TMPPM 2008 > Texas Medicaid Services > Independent Laboratory > Benefits and Limitations

   
 

26.4.5 Complete Blood Count (CBC)

The Texas Medicaid Program considers a baseline CBC appropriate for the evaluation and management of existing and suspected disease processes. Complete blood counts should be individualized and based on client history, clinical indications or proposed therapy and will not be reimbursed for screening purposes.

The following procedure codes will be denied as part of another service when billed with procedure code 85025 for the same date of service by the same provider:

Procedure Codes

85004

85007

85008

85009

85013

85014

85018

85027

85032

85041

85048

85049

Procedure code 85004 will be denied as part of another service when billed with procedure code 85007, 85009, 85025, or 85027 for the same date of service by the same provider.

Procedure code 85007 will be denied as part of another service when billed with procedure code 85025 for the same date of service by the same provider.

Procedure code 85008 will be denied as part of another service when billed with the following procedure codes for the same date of service by the same provider:

Procedure Codes

85004

85025

85027

85032

85048

85049

Procedure code 85009 will be denied as part of another service when billed with procedure code 85025 for the same date of service by the same provider.

Procedure code 85013, 85014, or 85018 will be denied as part of another service when billed with procedure code 85025 or 85027 for the same date of service by the same provider.

Procedure code 85027 will be denied as part of another service when billed with procedure code 85025.

Procedure code 85032 will be denied as part of another service when billed with procedure code 85025, 85027, 85041, 85048, or 85049.

Procedure codes 85041 will be denied as part of another service when billed with procedure code 85025 or 85027.
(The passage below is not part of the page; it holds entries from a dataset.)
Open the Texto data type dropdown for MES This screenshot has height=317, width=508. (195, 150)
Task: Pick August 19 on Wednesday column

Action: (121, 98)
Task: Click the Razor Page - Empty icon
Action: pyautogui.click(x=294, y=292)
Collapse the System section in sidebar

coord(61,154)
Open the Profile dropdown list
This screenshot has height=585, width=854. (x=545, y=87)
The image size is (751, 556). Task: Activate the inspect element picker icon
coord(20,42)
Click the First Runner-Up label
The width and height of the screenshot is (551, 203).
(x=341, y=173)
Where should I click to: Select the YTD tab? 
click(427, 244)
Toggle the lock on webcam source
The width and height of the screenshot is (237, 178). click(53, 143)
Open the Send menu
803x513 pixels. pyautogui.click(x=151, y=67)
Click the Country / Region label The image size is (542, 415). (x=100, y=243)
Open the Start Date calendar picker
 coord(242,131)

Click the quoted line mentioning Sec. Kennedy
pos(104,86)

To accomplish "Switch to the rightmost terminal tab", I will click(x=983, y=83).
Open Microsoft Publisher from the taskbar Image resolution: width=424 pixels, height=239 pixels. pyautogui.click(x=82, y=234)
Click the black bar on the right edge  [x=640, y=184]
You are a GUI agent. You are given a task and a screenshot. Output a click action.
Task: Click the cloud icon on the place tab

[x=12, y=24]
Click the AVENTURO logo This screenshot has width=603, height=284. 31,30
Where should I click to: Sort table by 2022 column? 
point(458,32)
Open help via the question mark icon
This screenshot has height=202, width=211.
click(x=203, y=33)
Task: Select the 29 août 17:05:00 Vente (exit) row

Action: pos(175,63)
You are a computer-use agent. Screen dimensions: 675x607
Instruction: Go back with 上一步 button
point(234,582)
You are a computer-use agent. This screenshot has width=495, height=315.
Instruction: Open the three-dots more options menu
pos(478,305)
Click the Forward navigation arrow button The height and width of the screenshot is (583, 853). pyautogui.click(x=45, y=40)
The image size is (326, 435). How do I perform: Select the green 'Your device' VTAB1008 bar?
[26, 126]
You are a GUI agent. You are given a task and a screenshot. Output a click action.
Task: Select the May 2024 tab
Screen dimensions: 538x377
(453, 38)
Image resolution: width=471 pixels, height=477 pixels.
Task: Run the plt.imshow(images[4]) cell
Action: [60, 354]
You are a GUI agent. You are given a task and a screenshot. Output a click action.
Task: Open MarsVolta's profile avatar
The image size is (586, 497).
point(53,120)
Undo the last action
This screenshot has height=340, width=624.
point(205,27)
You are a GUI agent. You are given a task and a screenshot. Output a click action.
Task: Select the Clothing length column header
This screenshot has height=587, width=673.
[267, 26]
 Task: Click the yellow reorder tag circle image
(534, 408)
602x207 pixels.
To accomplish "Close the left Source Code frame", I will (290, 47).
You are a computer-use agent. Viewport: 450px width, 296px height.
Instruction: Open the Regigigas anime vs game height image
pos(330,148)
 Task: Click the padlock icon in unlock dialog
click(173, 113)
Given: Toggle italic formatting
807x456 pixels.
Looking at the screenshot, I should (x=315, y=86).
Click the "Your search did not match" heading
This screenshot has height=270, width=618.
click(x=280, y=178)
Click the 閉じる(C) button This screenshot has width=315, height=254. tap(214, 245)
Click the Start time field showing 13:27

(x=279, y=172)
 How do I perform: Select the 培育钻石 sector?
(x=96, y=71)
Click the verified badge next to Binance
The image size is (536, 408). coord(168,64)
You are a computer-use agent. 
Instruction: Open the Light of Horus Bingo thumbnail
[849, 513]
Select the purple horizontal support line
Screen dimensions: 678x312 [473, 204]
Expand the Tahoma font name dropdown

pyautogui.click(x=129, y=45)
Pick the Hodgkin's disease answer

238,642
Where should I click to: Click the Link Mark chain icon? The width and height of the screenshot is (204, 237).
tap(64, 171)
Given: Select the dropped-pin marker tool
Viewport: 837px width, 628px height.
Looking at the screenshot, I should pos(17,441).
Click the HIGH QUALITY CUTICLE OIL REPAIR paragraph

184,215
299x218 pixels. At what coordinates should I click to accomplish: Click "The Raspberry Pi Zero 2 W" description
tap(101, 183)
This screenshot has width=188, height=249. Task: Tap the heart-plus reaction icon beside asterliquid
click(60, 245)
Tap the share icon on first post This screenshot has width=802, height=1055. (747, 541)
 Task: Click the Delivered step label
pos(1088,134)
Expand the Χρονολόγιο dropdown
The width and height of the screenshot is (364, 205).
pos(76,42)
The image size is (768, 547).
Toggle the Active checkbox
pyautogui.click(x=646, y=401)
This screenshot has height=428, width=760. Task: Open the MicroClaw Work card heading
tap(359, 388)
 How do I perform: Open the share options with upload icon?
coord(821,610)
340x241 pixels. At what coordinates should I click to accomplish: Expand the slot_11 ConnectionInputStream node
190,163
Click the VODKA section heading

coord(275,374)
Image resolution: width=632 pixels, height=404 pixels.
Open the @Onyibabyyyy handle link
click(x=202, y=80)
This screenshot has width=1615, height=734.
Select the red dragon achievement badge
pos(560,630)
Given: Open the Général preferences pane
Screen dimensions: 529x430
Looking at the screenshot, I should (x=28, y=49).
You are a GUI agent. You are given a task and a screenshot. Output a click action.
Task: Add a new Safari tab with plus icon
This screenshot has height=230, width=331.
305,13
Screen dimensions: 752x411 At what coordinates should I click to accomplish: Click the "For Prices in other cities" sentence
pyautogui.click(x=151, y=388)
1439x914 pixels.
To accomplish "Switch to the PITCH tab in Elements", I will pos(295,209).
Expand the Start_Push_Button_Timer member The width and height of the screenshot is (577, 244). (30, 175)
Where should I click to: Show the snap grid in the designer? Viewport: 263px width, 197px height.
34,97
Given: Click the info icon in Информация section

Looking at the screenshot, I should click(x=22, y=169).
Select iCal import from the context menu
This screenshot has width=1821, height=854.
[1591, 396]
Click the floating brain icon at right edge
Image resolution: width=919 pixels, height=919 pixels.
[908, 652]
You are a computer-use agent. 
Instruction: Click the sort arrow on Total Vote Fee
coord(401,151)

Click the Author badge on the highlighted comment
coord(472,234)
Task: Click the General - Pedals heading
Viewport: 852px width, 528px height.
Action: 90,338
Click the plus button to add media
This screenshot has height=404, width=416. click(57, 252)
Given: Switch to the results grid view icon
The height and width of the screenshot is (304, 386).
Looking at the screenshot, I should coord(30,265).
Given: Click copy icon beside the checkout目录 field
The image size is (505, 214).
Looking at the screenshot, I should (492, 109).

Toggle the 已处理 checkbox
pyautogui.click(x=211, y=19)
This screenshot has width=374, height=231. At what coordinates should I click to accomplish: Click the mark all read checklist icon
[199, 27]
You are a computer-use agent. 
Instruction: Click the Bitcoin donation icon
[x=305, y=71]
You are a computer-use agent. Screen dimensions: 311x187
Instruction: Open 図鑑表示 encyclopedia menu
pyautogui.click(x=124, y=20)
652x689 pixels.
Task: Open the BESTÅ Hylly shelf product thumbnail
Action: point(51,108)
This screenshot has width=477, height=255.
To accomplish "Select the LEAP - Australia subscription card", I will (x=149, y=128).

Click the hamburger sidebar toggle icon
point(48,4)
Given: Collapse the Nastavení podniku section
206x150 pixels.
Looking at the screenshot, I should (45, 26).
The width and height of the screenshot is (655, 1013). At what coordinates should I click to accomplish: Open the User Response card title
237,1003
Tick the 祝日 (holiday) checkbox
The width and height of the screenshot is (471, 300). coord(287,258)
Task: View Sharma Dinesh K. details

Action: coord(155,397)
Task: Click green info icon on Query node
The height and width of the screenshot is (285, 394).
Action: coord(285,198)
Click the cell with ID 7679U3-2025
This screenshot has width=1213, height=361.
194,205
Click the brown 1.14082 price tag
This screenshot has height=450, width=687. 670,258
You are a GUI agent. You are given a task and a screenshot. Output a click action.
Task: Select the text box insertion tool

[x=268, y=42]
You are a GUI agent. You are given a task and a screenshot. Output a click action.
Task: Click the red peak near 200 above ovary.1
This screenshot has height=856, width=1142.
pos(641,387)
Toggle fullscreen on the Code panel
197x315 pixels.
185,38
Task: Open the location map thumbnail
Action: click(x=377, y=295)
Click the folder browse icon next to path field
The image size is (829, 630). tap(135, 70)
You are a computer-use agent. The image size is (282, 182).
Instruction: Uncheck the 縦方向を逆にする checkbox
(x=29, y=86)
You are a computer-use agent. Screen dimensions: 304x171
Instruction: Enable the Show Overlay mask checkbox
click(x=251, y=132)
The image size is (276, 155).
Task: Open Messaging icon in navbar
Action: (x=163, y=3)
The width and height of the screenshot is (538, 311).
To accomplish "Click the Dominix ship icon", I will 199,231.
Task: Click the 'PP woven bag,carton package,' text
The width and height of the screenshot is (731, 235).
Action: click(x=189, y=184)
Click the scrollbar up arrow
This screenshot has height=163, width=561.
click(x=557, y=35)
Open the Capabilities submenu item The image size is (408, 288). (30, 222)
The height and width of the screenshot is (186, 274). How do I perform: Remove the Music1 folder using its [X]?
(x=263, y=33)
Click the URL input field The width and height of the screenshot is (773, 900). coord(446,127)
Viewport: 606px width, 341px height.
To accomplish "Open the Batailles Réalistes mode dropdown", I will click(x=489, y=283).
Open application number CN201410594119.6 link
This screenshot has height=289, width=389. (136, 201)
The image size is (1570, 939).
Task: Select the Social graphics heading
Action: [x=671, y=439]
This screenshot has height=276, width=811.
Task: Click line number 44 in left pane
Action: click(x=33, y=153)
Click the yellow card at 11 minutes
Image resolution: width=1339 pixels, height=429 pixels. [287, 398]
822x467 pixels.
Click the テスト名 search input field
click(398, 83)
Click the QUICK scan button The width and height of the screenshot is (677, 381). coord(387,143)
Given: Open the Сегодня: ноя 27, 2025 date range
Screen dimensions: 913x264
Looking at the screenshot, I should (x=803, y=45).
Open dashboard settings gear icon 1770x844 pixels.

Procedure codes 85044 will be denied as part of another service when billed with procedure code 85045 or 85046.

Procedure code 85045 will be denied as part of another service when billed with procedure code 85046.

Procedure codes 85048 will be denied as part of another service when billed with procedure code 85025 or 85027.

Procedure code 85049 will be denied as part of another service when billed with procedure codes 85025 or 85027.

A CBC is a comprehensive service that includes components.

The components of a CBC are listed in the following table:

Procedure Codes

5-85004

5-85007

5-85008

5-85009

5-85013

5-85014

5-85018

5-85041

5-85048

5-85049

Procedure code 85049 may be reimbursed separately If this procedure code is billed for the same date of service as procedure codes 85025 or 85027, it will deny as part of another service.

Reticulocyte procedure codes 85044, 85045, and 85046 may be reimbursed in addition to a CBC.